» 数据摘录
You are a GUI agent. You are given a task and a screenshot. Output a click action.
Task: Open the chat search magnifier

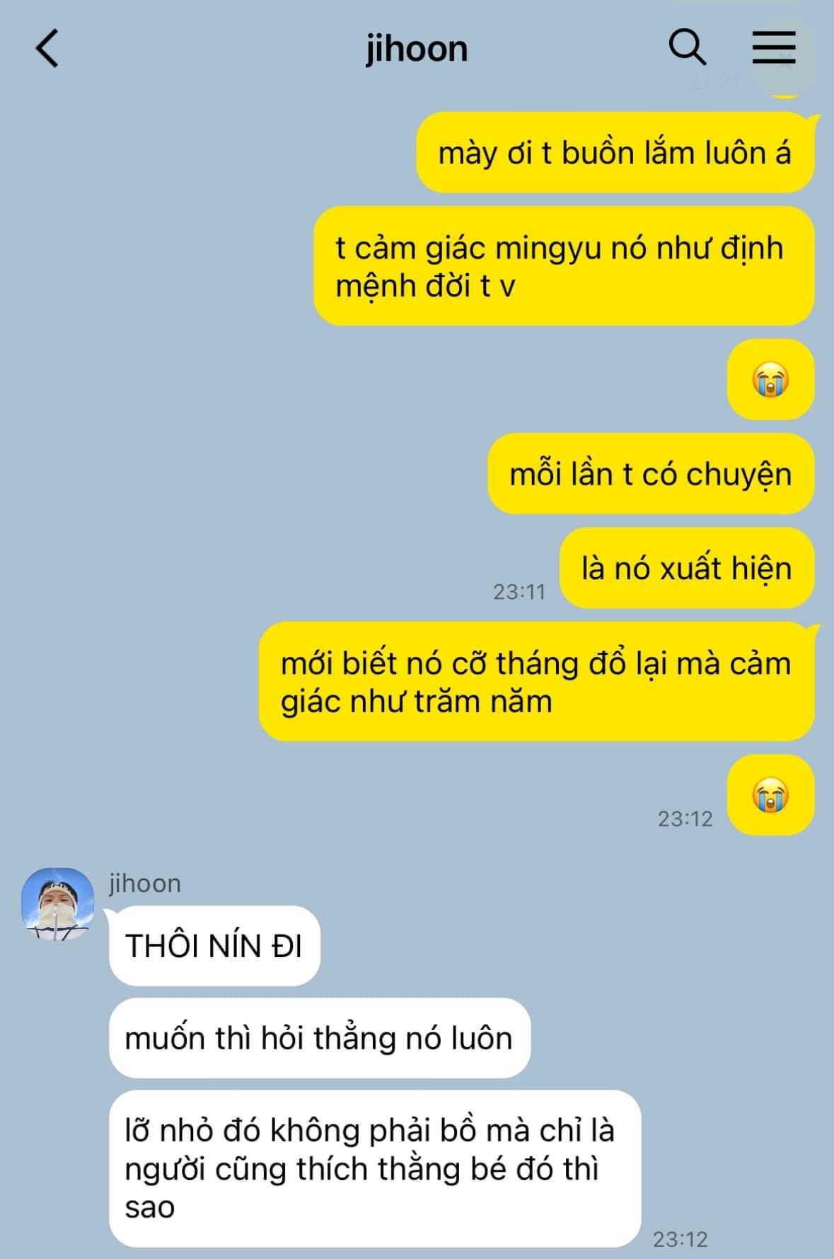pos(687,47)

==

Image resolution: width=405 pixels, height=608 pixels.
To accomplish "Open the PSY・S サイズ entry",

» 任务指令
请原样返回材料里从含“You are a GUI”的那一行起、到含“pos(687,47)”的那一行止的各行，首尾两行都要包括。回答中略去图片。

» 完整回答
You are a GUI agent. You are given a task and a screenshot. Output a click action.
Task: Open the chat search magnifier

pos(687,47)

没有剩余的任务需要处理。